CREATE TABLE `session_id_table` (
  `session_id` bigint NOT NULL,
  `session_start_time` datetime DEFAULT NULL,
  `session_end_time` datetime DEFAULT NULL,
  PRIMARY KEY (`session_id`),
  UNIQUE KEY `session_id_UNIQUE` (`session_id`),
  KEY `idx_session_id_table_session_id` (`session_id`),
  KEY `time_1` (`session_start_time`,`session_end_time`)
) ENGINE=InnoDB DEFAULT CHARSET=utf8mb3 COLLATE=utf8mb3_bin;


insert into session_id_table(session_id, session_start_time, session_end_time) values 
(1, '2024-09-05 10:00:23', '2024-09-05 10:15:54'), 
(2, '2024-09-05 10:00:29', '2024-09-05 10:22:54'), 
(3, '2024-09-05 10:01:23', '2024-09-05 10:26:54'), 
(4, '2024-09-05 10:02:20', '2024-09-05 10:21:54'), 
(5, '2024-09-05 10:02:23', '2024-09-05 10:20:54'),
(6, '2024-09-05 10:21:00', '2024-09-05 10:35:54') 

result should be

'2024-09-05 10:01:00', 1 
'2024-09-05 10:01:00', 2 
'2024-09-05 10:02:00', 1
'2024-09-05 10:02:00', 2
'2024-09-05 10:02:00', 3
'2024-09-05 10:21:00', 2
'2024-09-05 10:21:00', 3
'2024-09-05 10:21:00', 4
'2024-09-05 10:21:00', 6

so for every minute of day it needs to show active sessions at that time.

first i tried to do join for small part of data for 2 days (~30k rows per day, 300-700 session_ids per minute)

select distinct date_format(a.session_start_time, '%Y-%c-%e %H:%i'), b.session_id 
from session_id_table as a
left join 
session_id_table as b
on date_format(a.session_start_time, '%Y-%c-%e %H:%i')>=b.session_start_time and date_format(a.session_start_time, '%Y-%c-%e %H:%i')<=b.session_end_time
and date(a.session_start_time)>'2024-09-05'

but query didnt execute even after 3 hours


Solution

  • wanted to do answer this 3 days ago, but when benchmarking i noticed weird results(that i posted in another thread).

    anyways fastest way to get concurrent session id-s is through comparing timestamps that are in another table. comparing datetimes on join gives 20-35% slower results than with timestamp. indexing data that is used on join argument seems to slow down everything not on the edges of database(added first or added last).

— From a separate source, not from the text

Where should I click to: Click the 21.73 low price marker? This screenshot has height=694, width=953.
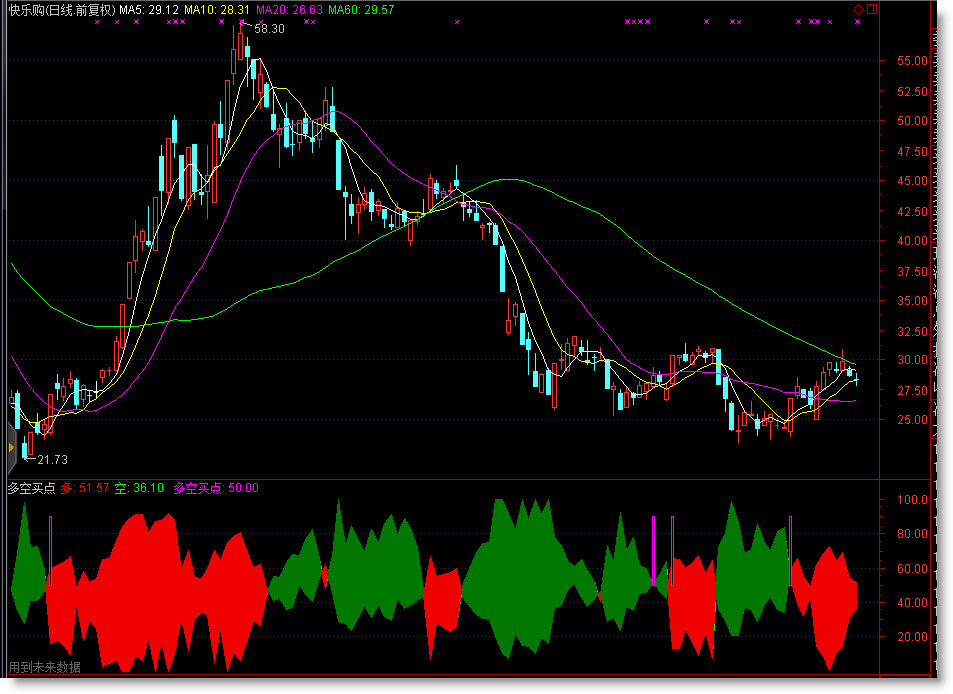pos(52,459)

    select dt, session_id from datetime_timestamp as a
    inner join session_id_table as b 
    on (dt>=session_start_time) and (dt<=session_end_time)
    #where dt>='2023-05-25 00:00:00' and dt<='2023-05-25 01:00:00'
    where dt='2023-10-25 00:00:00' and dt<='2023-10-25 01:00:00'
    #where dt>='2023-12-10 00:00:00' and dt<='2023-12-10 01:00:00'
    #where dt>='2024-09-10 00:00:00' and dt<='2024-09-10 01:00:00'
    #where dt>='2024-09-20 12:00:00' and dt<='2024-09-20 13:00:00'
    

    timestamp without index compared to same query with datetime instead of timestamps datetime without index

    if we use CTE with timestamps:

    with 
    dates as
    (select distinct convert(date_format(session_start_time, '%Y-%c-%e %H:%i'), datetime) as date_time, unix_timestamp(convert(date_format(session_start_time, '%Y-%c-%e %H:%i'), datetime)) as ts
    from session_id_table)
    select date_time, session_id from dates as a
    inner join session_id_table as b 
    on (ts>=start_ts) and (ts<=end_ts)
    #where date_time>='2023-05-25 00:00:00' and date_time<='2023-05-25 01:00:00'
    where date_time>='2023-10-25 00:00:00' and date_time<='2023-10-25 01:00:00'
    #where date_time>='2023-12-10 00:00:00' and date_time<='2023-12-10 01:00:00'
    #where date_time>='2024-09-10 00:00:00' and date_time<='2024-09-10 01:00:00'
    #where date_time>='2024-09-19 00:00:00' and date_time<='2024-09-19 01:00:00'
    

    we get these execution times

    timestamps with CTE

    if we run same CTE query but just have join on datetime instead of timestamps we get these results: datetime with CTE

    when i started this thread with python+sql script i needed to run ~55 seconds for every hour of data in database, but i could run this concurrently for faster execution.

    with answer from d r i got ~5 seconds execution time when i tested it, giving the query significant improvement, but i didnt test this extensively.

    2 weeks after, i decided to benchmark new query after learning where i failed in OP, saw weird results, run d r query saw weird results, so i created new thread about that weirdness. overall indexes gave super fast results at beginning of the table, but much slower results at anything not at edge, so d r answer was slower than python+sql solution that i already had for over 90% of the table.